AUSGANGSTEXT:
----------------------------------------

Dabei ist Kohnen weder laut noch hemdsärmelig, eher bestimmt und integrativ. Sie will mit einem „neuen Politikstil“ punkten, der auf Zuhören, der Bereitschaft zum Mitmachen und auf Teamgeist beruht, außerdem mit einer bürgernahen verständlichen Sprache sowie der Konzentration auf das zentrale sozialdemokratische Thema der Gerechtigkeit. Die Bürger wünschten sich mehr sozialen Zusammenhalt in Bayern, dies wolle sie mit einer „Politik der Zuversicht“ schaffen. „Den Menschen die Ängste zu nehmen, das ist unser Weg, das ist mein Weg“, erklärt Kohnen auf dem Parteitag. Viel mehr Inhalt liefert sie noch nicht.

----------------------------------------

VERFÜGBARE DATEN:
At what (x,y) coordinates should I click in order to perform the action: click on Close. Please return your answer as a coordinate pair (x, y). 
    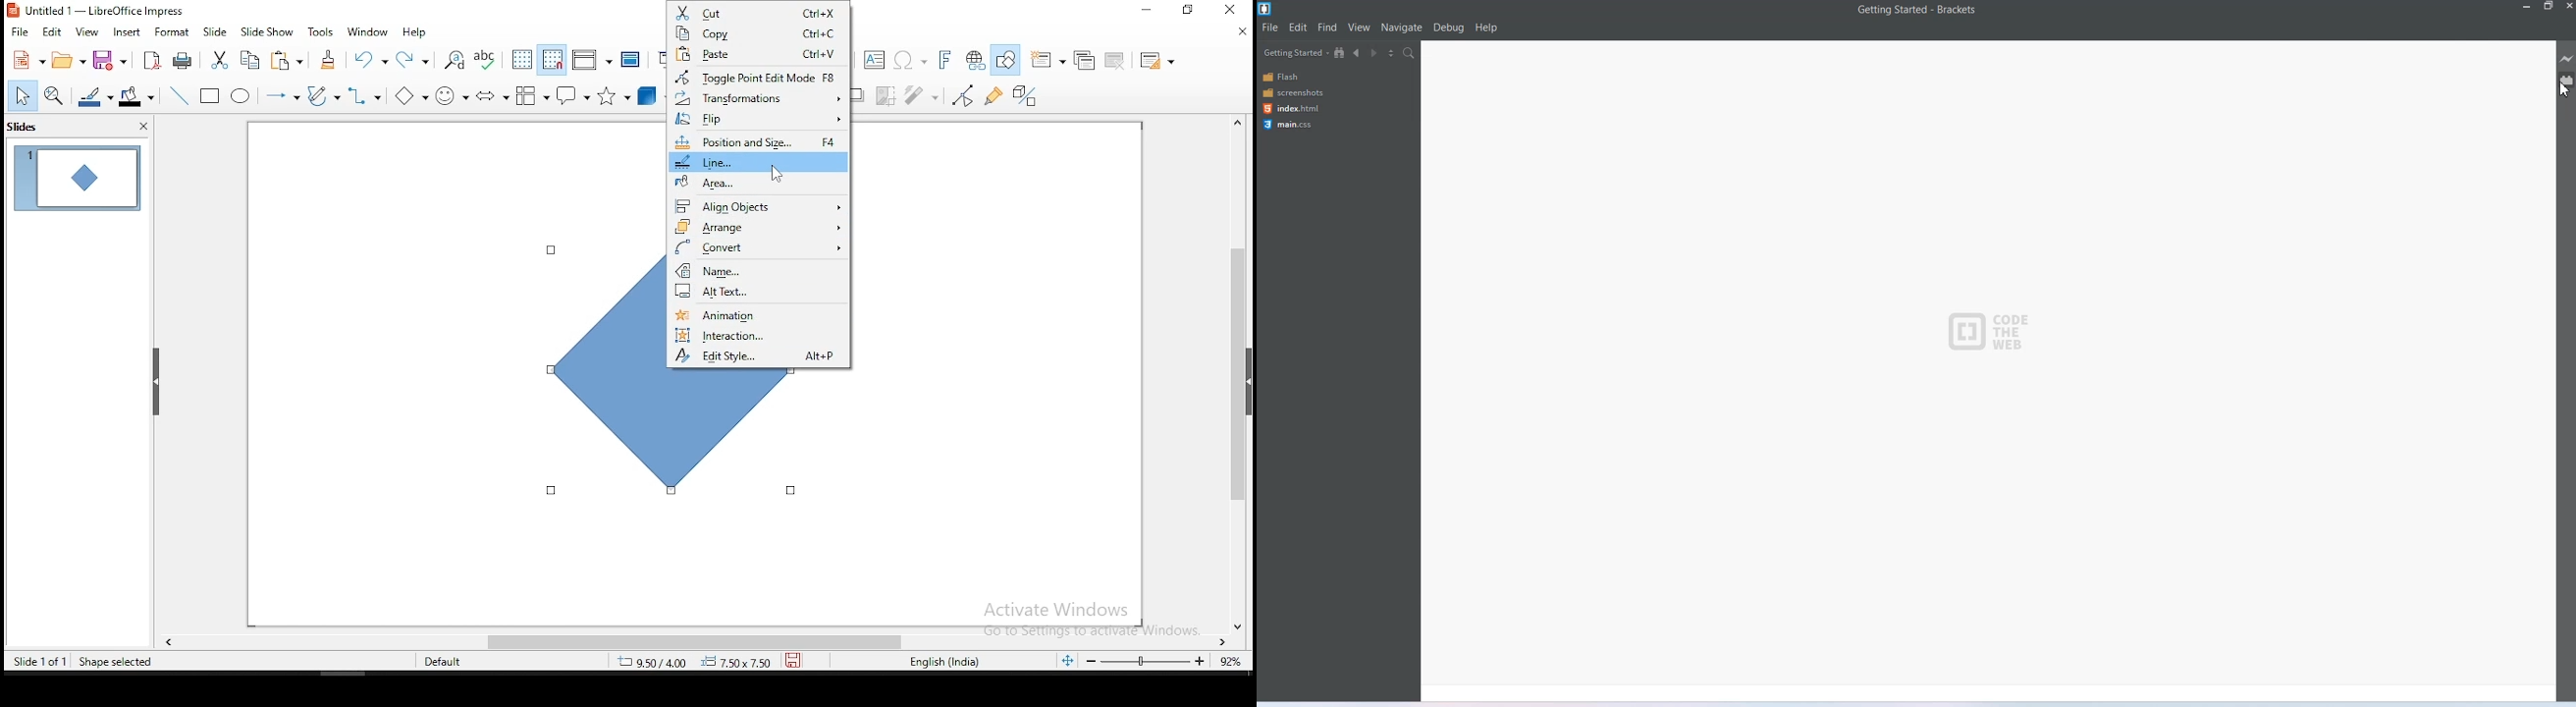
    Looking at the image, I should click on (2568, 6).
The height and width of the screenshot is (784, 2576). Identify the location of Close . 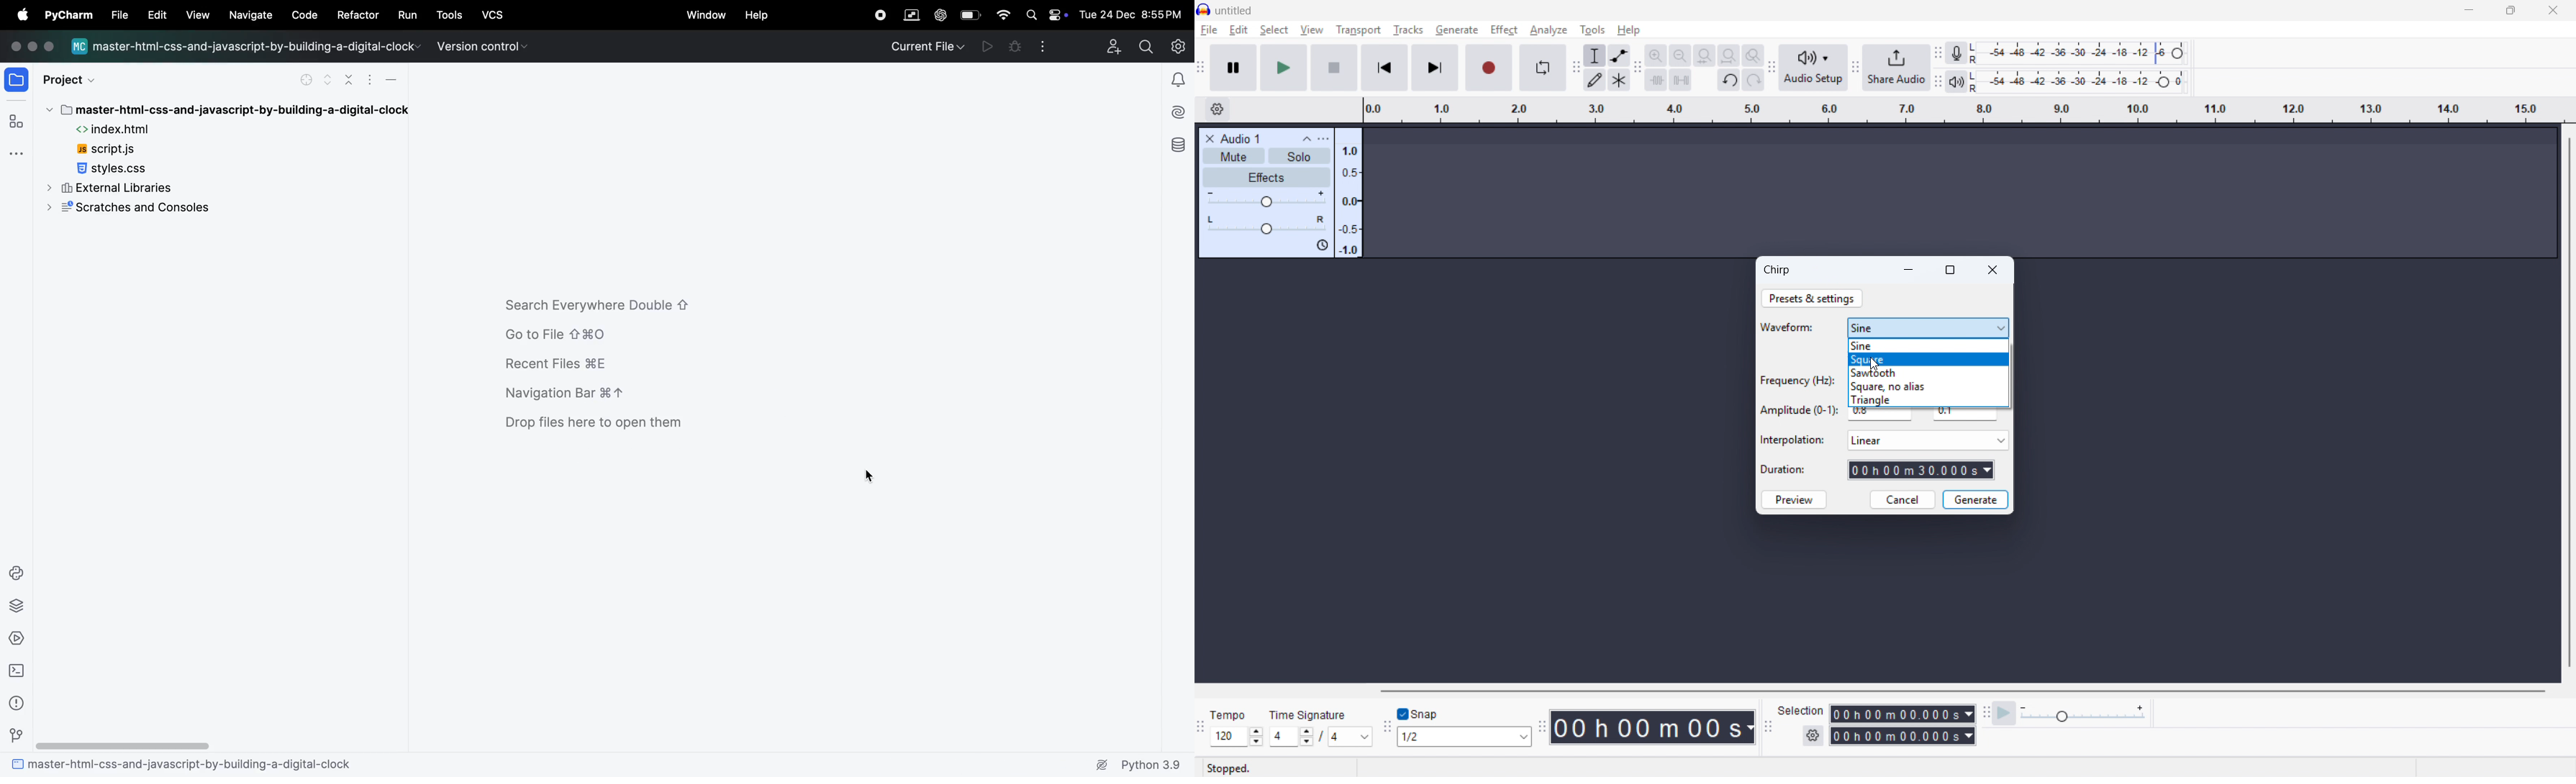
(1992, 269).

----------------------------------------

GESTELLTE AUFGABE 1: Womit will Kohnen laut dem Text über sie mehr sozialen Zusammenhalt in Bayern schaffen?
GESTELLTE AUFGABE 2: Zitiere aus dem Text über Kohnen die Passage von „Dabei ist Kohnen“ bis „sie noch nicht.“.
GESTELLTE AUFGABE 3: Schreib den Text über Kohnen bitte weiter, anschließend an seinen letzten Satz.

SCHRIFTLICHE ANTWORT 1: Mit einer „Politik der Zuversicht“.

SCHRIFTLICHE ANTWORT 2:
Dabei ist Kohnen weder laut noch hemdsärmelig, eher bestimmt und integrativ. Sie will mit einem „neuen Politikstil“ punkten, der auf Zuhören, der Bereitschaft zum Mitmachen und auf Teamgeist beruht, außerdem mit einer bürgernahen verständlichen Sprache sowie der Konzentration auf das zentrale sozialdemokratische Thema der Gerechtigkeit. Die Bürger wünschten sich mehr sozialen Zusammenhalt in Bayern, dies wolle sie mit einer „Politik der Zuversicht“ schaffen. „Den Menschen die Ängste zu nehmen, das ist unser Weg, das ist mein Weg“, erklärt Kohnen auf dem Parteitag. Viel mehr Inhalt liefert sie noch nicht.

SCHRIFTLICHE ANTWORT 3:
Konzentration auf sozialdemokratische Kernwerte, kein Abarbeiten an der CSU, Verteilen der Verantwortung auf mehrere Schultern – damit sind schon viele SPD-Chefs in Bayern in ihr Amt gestartet. Kohnen scheint es aber wirklich ernst zu meinen. Statt in eine Diskussion darüber einzutreten, ob bei ihrer Wahl ein Ergebnis „90 plus“ nicht hilfreicher gewesen wäre, schwärmt sie lieber über die neue Führungsriege. Ihr Kandidat für das Amt des Generalsekretärs, der Bundestagsabgeordnete Uli Grötsch, wird mit 91,7 Prozent Stimmenkönig, mit der Gewerkschafterin Marietta Eder und Juso-Chefin Johanna Uekermann rücken zwei junge Frauen auf. Als Mann mit Erfahrung bleibt der Chef der Berliner Landesgruppe Martin Burkert Vize.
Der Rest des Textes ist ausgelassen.